While each of the considerations in our example could sway you one way or another, it's likely that you will place greater importance on one or two of the factors. If you are entirely put off by the idea of leaving the house during a heavy downpour, then the inclement weather will outweigh the other two considerations. In this example, we could place greater importance on the weather value by giving it a higher weighting:
- Weather = w5
- Friends = w2
- Distance = w2
If we imagine that the threshold has now been set to 6, poor weather (a 0 value) would prevent the rest of the inputs from reaching the desired threshold, and therefore the node would not 'fire' (you would decide against going to the party).
Admittedly it's a fairly simple example, but it provides a neat overview of how decisions are made based on the weight of evidence provided. If you're to extrapolate this to, say, an image recognition system, the various 'considerations' (inputs) would be the dismantled characteristics of a given image, whether that's colour, size, or shapes. A system training to identifying a dog, for example, may give greater weighting to shapes, or perhaps colour.
When a neural network is in training, the weights and thresholds are set to random values. These are then continually adjusted as training data is passed through the network until a consistent output is achieved.
Benefits of neural networks
Neural networks have the ability to learn organically. That is, the outputs from a neural network aren't completely limited by the inputs; artificial neural networks can generalise inputs, making them valuable for pattern recognition systems.
They can also find shortcuts to achieve computationally intensive answers. Artificial neural networks can infer relations between data points, rather than expecting for records in a data source to be unambiguously connected.

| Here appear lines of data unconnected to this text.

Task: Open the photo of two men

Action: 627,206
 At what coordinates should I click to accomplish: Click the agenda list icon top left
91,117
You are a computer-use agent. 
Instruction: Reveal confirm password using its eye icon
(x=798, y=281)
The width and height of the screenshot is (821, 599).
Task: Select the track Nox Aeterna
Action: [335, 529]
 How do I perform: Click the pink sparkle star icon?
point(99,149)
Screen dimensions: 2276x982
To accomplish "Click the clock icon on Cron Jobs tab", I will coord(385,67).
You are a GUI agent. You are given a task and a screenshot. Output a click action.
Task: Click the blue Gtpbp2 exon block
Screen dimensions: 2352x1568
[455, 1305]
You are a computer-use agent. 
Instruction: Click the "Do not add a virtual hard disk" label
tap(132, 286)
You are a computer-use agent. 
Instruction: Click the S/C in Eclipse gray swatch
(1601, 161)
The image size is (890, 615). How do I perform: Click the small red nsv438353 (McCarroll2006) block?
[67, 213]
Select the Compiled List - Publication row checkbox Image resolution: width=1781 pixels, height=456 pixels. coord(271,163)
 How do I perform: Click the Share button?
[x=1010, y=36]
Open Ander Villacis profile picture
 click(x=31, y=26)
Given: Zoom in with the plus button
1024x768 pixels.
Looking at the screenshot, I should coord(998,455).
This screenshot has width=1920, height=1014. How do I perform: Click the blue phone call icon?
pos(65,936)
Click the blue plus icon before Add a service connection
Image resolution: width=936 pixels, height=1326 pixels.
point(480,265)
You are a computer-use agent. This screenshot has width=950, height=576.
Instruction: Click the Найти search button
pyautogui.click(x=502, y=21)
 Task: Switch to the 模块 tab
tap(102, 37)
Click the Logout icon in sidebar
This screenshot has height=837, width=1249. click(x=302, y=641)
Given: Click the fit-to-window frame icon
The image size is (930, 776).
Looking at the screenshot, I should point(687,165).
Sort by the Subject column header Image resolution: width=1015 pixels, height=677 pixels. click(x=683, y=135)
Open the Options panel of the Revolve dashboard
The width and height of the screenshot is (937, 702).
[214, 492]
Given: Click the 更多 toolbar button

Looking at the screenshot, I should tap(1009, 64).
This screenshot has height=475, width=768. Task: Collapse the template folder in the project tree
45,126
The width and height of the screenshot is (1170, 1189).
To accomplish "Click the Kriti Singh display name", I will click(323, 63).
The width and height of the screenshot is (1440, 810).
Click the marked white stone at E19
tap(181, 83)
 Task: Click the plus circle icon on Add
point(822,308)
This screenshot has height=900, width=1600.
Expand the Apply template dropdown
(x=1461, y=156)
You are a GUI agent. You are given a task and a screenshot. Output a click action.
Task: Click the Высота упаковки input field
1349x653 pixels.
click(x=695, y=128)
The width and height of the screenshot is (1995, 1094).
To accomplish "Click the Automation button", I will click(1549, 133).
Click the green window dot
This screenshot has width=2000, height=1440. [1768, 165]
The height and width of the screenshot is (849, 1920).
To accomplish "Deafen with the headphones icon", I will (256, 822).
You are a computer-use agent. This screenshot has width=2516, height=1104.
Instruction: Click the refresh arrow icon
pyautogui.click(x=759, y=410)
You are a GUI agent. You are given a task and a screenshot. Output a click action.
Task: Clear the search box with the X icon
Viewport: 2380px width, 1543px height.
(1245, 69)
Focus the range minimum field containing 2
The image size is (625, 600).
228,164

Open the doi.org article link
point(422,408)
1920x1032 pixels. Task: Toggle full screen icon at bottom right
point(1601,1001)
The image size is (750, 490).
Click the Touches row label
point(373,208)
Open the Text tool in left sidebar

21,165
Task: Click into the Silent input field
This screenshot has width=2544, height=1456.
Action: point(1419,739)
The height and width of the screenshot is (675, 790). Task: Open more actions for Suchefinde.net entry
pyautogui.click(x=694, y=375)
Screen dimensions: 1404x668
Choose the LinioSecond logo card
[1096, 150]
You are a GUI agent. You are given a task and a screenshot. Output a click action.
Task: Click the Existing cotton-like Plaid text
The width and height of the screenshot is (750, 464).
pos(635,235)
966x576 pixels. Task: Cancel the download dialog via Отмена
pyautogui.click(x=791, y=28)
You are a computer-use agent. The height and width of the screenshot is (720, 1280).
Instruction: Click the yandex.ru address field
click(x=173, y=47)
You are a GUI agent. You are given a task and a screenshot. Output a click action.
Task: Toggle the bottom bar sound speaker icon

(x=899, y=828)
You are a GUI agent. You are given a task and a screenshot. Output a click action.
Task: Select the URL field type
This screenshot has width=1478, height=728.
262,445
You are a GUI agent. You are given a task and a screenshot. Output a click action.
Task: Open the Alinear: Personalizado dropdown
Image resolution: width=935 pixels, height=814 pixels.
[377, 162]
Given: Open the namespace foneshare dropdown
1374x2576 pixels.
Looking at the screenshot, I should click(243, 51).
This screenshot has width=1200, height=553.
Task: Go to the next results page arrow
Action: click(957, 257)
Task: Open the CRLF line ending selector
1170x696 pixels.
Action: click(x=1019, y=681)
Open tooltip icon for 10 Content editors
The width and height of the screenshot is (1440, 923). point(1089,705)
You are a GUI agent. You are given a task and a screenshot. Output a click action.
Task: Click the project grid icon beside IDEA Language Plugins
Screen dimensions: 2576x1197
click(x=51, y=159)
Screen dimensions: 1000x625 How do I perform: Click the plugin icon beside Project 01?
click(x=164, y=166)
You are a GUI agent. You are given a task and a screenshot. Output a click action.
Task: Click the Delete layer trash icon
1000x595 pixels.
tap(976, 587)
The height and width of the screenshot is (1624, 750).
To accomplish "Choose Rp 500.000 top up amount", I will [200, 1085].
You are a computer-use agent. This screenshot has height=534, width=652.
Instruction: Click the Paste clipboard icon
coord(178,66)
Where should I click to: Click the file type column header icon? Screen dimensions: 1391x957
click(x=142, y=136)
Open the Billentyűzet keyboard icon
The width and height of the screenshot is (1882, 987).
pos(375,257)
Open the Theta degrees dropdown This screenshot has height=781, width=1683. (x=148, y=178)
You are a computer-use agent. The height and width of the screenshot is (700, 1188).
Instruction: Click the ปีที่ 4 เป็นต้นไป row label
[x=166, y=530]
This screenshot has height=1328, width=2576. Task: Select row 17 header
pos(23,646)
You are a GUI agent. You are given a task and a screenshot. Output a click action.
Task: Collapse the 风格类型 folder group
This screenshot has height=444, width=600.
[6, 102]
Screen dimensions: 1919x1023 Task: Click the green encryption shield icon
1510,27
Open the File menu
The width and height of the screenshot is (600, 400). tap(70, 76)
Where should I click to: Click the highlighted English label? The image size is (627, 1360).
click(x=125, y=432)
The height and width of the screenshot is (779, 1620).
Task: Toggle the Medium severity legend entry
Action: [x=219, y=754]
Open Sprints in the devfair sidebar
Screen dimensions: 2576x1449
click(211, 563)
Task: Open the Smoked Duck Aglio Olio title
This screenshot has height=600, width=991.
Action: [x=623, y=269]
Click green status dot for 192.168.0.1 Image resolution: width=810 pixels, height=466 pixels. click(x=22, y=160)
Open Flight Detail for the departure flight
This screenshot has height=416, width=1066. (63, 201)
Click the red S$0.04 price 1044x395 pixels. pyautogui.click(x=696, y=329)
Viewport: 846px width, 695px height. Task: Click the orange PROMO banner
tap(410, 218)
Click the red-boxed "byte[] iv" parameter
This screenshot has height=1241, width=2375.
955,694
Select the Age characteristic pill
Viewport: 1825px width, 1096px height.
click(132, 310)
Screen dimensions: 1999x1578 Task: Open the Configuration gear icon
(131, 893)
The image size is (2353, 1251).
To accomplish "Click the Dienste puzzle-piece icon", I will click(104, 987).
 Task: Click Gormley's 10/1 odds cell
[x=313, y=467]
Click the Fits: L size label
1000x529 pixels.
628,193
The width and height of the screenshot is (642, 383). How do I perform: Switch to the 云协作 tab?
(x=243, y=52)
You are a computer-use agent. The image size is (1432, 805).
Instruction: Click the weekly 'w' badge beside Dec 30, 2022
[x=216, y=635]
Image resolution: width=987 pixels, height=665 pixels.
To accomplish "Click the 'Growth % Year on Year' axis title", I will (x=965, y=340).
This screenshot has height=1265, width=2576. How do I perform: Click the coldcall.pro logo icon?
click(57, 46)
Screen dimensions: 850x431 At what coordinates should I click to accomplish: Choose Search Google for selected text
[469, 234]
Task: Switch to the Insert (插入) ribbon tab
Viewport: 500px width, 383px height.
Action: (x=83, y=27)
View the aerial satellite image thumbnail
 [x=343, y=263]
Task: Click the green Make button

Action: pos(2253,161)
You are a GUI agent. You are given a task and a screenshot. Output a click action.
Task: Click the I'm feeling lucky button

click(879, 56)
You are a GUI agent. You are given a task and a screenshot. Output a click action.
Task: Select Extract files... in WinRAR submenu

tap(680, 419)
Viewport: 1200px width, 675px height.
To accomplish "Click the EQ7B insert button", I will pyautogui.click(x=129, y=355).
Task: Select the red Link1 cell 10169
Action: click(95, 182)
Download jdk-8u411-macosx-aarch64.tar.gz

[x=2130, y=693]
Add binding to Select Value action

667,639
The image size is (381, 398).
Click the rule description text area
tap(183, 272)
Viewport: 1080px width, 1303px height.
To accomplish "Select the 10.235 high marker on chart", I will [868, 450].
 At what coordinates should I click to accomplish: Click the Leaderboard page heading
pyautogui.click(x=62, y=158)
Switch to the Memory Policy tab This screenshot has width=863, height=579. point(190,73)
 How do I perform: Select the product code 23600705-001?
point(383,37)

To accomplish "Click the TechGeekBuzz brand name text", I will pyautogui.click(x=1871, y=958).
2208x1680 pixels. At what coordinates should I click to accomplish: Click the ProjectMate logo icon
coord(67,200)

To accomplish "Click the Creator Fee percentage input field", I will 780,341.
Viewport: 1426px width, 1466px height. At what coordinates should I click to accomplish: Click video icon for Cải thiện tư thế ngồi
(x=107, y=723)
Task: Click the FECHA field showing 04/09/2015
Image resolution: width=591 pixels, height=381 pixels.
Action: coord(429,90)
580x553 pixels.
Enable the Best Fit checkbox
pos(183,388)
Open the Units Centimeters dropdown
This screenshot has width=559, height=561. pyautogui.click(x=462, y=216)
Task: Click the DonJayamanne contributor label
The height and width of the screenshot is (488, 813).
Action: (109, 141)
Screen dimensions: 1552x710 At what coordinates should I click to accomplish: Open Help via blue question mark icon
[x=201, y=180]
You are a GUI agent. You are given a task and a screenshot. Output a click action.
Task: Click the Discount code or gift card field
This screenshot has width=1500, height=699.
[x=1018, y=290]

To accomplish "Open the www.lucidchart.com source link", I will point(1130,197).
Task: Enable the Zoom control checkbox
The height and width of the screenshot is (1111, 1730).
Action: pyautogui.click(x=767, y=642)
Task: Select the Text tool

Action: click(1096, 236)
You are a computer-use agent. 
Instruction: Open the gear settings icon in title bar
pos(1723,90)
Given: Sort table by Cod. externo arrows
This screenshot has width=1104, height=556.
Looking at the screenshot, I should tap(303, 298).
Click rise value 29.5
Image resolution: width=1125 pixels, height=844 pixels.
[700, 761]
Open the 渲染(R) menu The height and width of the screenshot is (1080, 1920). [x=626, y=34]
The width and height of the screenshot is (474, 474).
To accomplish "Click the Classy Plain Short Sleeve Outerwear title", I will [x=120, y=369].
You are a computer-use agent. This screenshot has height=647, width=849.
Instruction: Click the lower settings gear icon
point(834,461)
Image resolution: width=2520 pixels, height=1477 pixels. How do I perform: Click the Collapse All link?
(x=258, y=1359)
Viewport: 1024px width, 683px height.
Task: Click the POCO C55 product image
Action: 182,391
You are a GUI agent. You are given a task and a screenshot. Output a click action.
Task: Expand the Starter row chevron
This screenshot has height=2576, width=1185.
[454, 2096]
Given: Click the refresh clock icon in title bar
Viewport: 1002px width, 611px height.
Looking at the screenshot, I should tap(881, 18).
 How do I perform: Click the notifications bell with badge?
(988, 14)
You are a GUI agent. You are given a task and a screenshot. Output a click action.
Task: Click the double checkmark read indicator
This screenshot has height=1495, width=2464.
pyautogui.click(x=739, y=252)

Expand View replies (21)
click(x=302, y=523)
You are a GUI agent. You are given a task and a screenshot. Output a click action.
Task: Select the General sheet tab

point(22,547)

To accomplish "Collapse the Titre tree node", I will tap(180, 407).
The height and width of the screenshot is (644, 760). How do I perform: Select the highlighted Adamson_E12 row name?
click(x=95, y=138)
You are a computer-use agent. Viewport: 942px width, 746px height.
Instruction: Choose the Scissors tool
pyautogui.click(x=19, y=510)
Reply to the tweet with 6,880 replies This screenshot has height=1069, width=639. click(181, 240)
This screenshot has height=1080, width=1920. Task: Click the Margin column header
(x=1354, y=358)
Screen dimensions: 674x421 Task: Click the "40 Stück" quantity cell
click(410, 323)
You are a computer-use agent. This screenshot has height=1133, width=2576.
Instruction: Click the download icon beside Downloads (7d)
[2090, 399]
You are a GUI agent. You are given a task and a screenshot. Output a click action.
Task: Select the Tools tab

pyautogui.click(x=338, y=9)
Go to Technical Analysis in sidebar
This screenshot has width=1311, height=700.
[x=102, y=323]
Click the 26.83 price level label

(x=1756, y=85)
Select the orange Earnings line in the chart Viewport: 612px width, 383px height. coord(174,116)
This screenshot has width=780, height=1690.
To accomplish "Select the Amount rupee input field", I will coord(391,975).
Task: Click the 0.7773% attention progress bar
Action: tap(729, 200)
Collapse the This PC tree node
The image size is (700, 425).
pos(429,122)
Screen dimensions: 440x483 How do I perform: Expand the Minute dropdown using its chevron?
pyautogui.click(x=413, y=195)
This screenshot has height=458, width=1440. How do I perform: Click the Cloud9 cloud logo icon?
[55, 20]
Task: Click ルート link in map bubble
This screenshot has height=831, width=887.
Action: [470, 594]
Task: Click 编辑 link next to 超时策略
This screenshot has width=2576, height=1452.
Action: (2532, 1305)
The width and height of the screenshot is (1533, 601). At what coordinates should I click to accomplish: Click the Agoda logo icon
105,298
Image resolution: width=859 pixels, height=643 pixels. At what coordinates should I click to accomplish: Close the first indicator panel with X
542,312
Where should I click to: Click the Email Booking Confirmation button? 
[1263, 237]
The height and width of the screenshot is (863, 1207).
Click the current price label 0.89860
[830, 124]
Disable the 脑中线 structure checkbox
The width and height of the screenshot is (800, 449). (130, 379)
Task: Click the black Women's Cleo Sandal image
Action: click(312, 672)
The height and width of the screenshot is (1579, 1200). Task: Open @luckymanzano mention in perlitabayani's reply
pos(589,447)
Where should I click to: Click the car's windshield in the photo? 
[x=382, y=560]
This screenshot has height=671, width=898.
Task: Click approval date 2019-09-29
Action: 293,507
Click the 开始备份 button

They can also be fault-tolerant. When neural networks are scaled over multiple systems, they can route around missing nodes that can't communicate. In addition to routing around parts of a network that no longer functions, artificial neural networks can recreate data by inference and help determine non-functioning nodes. This is useful for self-diagnosis and debugging of a network.
However, perhaps the biggest advantage deep neural networks provide is the ability to process and cluster unstructured data, such as pictures, audio files, video, text and numerical data. Given the analytical hierarchy, where each layer of nodes trains on the output of the previous layer, deep neural networks are capable of handling vast quantities of this unstructured data in order to find similarities before it reaches a human.
Examples of neural networks
There are many examples of neural network applications that take advantage of its ability to derive meaning from complex or inexact data.
Image recognition Artificial neural networks can solve problems such as analysing photos for specific objects. Such algorithms can be deployed to tell dogs from cats. More importantly, neural networks have been deployed to diagnose cancers using only cell shape information.
Financial Neural networks have been used to figure out exchange rate forecasting and stock performance and selection prediction for nearly 30 years. Neural networks also are used to determine credit scores, learning to correctly identify good or poor credit risks.
Telecommunications Neural networks have been used in telecoms firms to optimise routing and quality of service by evaluating network traffic in real-time.